The plot of "Four Feathers" is simple yet engrossing: A young man, Harry Faversham (the dashing John Clements), is brought up by his distant father (Allan Jeayes) in a lonely household steeped in Imperial tradition which values courage and honor above happiness or life itself. His natural human instinct of self-preservation is accentuated into possible cowardice by the horrifying war stories told around the dinner table by old veterans. As he matures, Faversham falls deeply in love with Ethne Burroughs (the radiantly beautiful June Dupréz) and decides that he would rather spend his life in his own way than be trapped in the futile repetitiveness that is a soldier family. On the eve of his unit sailing for Africa, he resigns his commission and is branded a coward -- one of the worst labels in Victorian England -- by both his friends and his betrothed. To reclaim his honor and prove both to himself and others that he is not a coward, Faversham sails to darkest Africa.
In Africa, our dauntless hero is embroiled in unfolding military history as General/Lord Horatio Kitchner ventures into the blistering Sudan with 20,000 British personnel against the varied 50,000 warriors of the Khalifa (John Laurie). The film terrifically climaxes in the breathtaking Battle of Omdurman, a historical engagement which a young Winston S. Churchill witnessed and, in one of his most famous literary pieces, fittingly described as a "victory snatched from the jaws of peril!"
When I was very young, my parents would show me this particular film as an example of a forgotten way of life: of lavish ballrooms where uniformed officers and young ladies in ornate Victorian gowns danced the night away on the eve of war amidst whispered pledges of love and marriage. The film taught me that a true gentleman never insults another in public; a leader must be able to command his own self before he can command others; to honor your word even if it may kill you in the process and to be unafraid of whatever befalls you as long as you are true to yourself.




MILDRED PIERCE "ALMA EN SUPLICIO" 1945





With those broad shoulders, those wall-to-wall eyebrows, that steely look on her face, and wrapped in those expensive clothes, the inimitable Joan Crawford exudes glamour and resolve as famed Mildred Pierce, housewife turned businesswoman, in this Michael Curtiz-directed film, part mystery, part melodrama.
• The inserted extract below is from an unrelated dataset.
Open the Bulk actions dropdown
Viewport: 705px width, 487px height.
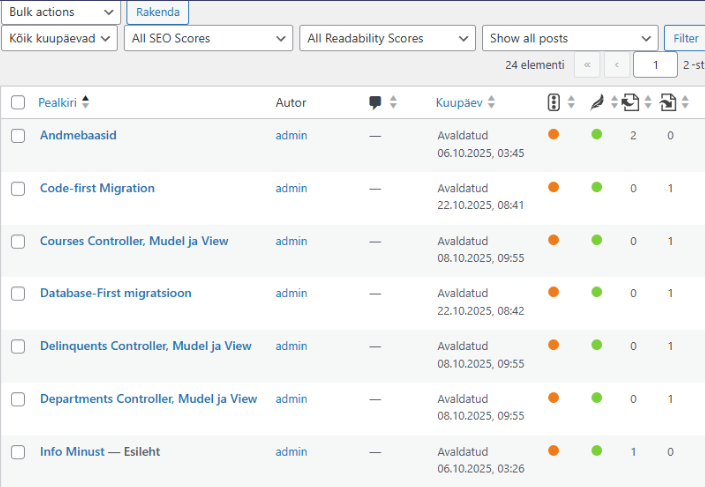coord(60,12)
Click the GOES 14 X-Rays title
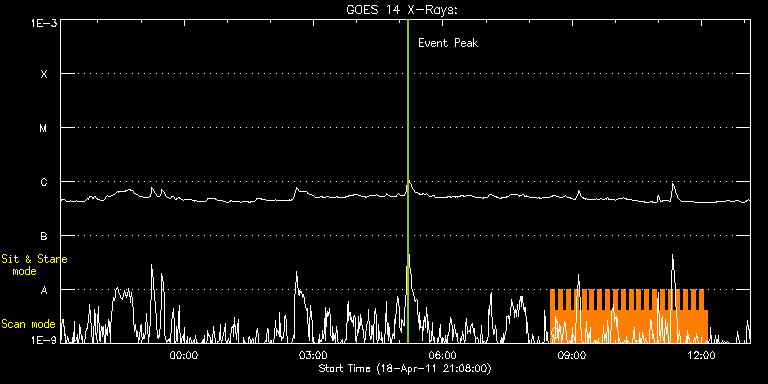The width and height of the screenshot is (768, 384). click(x=402, y=10)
The film's story, told in flashbacks, begins with mystery, and it is helped along by terrific B&W lighting. Most of the rest of the story is sheer melodrama, with talky dialogue that erupts from confrontations between various characters. The most important confrontations occur between Mildred and her ungrateful, scheming daughter Veda, who requires tons of money to be happy. As the story moves along, Mildred buys and successfully operates a restaurant, but it's not enough to win approval from her odious daughter. Mildred's love for Veda is deep. But Mildred, we learn, is also a take-charge woman who won't take any guff from anyone, at least from caddy suitors or prospective in-laws.
It's a great story. And in addition to the topnotch cinematography, the film has great production design, costumes, and editing. We're also treated to some pleasantly nostalgic music from the 1940s. Crawford gets good support performances from Ann Blyth, Eve Arden, and Jack Carson. I also liked Butterfly McQueen, the little lady with the high-pitched voice who plays Mildred's maid.
I suspect this film would have been worthy of praise, even with someone else playing the title character; the film is that good. But no other actress would have had the stage presence of the impressive Joan Crawford. It's mostly because of her that "Mildred Pierce" will be remembered and loved, for generations to come. It's also partly because of "Mildred Pierce" that Joan Crawford will be admired as a Hollywood legend, for generations to come.